Sometimes you would get up at five in the morning to go fishing. The yellow boat was too small to use when the sea wasn’t still, and it would always get windy and wavy by noon. There wasn’t much fish, but from time to time you would get a cod or a sole that came with a great portion of pride.

You had a lot of respect for the water. Usually, you spent the whole boat ride staring down into it, counting jellyfish, or hoping to see something even more exciting. Nothing was better than when it got clear, and you could spot the seaweed down there, getting a glimpse of a whole other world.

The first couple of islands were inhabited by birds, and the swans that reigned there would swim to shore in large groups every time you called them, always torn between their wildness and their appetite for bread. Further out was the main island, the one you used to walk around only to see the huge crack in the middle of the rocky ground. It always made you feel like an adventurer. Beyond that were the black islands that consisted of lava rocks that looked uncomfortable to step on, although you never went onshore. Even the farthest islands were easy to find as long as you followed the dug out canals, marked with fragile-looking sticks. You always thought they stayed year after year, mysteriously surviving the brutal autumn storms that occasionally broke off pieces of the cement pier as if it were a piece of cardboard. You were way beyond adult when you found out that they were changed every year.

During the rainy season when there were no cobwebs between the trees, there was the forest. At first, you would just follow the main paths, but as you got older they didn’t seem so long anymore and you drifted off and found your own routes. Through the woods, half climbing up the rocks, past the one that looked like a whale, and up to where it felt like no one had ever been. It didn’t matter that you were alone, you would listen to classical music and pretend to live the life of someone else. You found a cliff that was so steep it looked like someone had cut it with a knife, and a gigantic old oak tree with branches so heavy you could almost walk up upon them from the ground. It was collected in the storage room of your imagination, saved up for the stories of the future.

At night you would curl up on the couch, listening to radio novels while having orange juice and chocolate. A mouse or a beetle would sometimes scoot by, peacefully sharing your home while living their own lives. It was pitch black outside and it always seemed threatening, but inside it was safe and warm.

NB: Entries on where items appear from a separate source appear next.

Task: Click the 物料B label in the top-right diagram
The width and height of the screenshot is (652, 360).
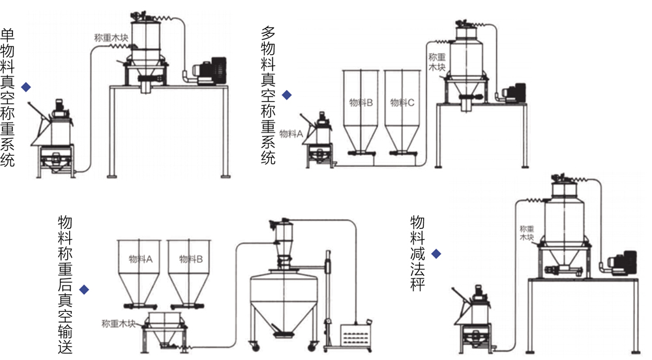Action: point(361,102)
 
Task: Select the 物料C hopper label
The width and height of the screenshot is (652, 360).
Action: point(402,102)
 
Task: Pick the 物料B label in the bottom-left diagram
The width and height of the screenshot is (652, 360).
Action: point(190,259)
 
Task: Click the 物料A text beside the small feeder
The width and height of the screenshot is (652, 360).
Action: point(291,134)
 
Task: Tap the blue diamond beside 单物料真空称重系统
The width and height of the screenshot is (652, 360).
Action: point(26,87)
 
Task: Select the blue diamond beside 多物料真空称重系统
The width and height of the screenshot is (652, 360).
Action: point(287,95)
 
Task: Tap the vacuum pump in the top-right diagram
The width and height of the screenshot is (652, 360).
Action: point(514,93)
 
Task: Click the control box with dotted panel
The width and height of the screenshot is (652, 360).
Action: point(356,337)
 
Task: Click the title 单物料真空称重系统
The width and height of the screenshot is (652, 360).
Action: point(8,97)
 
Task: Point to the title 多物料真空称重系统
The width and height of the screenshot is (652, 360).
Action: point(269,95)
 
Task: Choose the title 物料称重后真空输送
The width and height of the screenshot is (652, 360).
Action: point(65,284)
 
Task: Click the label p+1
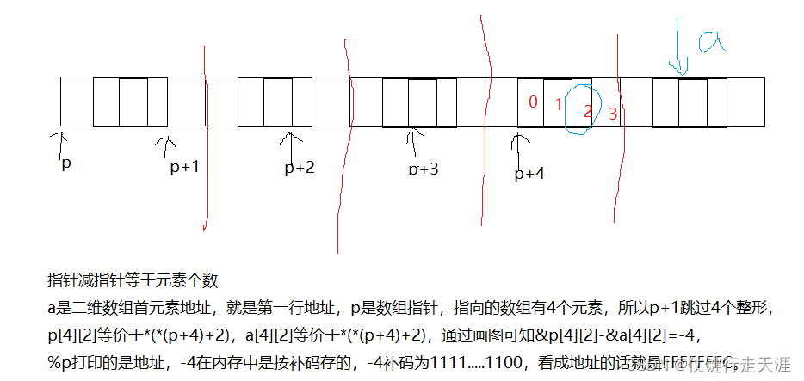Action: tap(184, 167)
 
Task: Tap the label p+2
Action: tap(300, 168)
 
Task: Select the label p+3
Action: tap(424, 169)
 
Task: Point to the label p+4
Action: tap(529, 174)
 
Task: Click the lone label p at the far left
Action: tap(65, 163)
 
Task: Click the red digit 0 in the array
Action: tap(533, 102)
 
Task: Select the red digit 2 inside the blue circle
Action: tap(587, 111)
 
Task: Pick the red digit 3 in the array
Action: tap(612, 114)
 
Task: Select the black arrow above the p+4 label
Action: tap(518, 146)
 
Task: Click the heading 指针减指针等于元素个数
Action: tap(133, 280)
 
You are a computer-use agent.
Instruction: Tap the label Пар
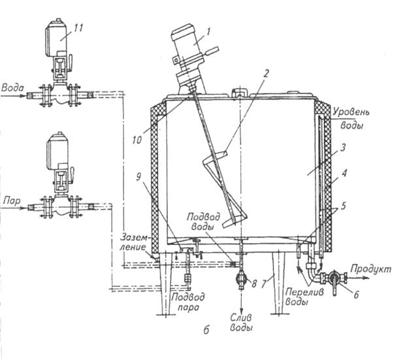(x=10, y=196)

It was a miracle that you never fell while running up the steep stairs; a child’s optimism can make one immortal. Tucked in under the blankets you studied the flowers in the wallpaper for years, before they finally replaced it with wood panels. But you could still see it in the crack behind the door, although you couldn’t see the patterns you used to.

In the morning you woke up to the sound of newly hatched swallow chicks from the nests under the gables. If you stuck your head out far enough, they would peek over the edge and meet your gaze with curious pearly eyes.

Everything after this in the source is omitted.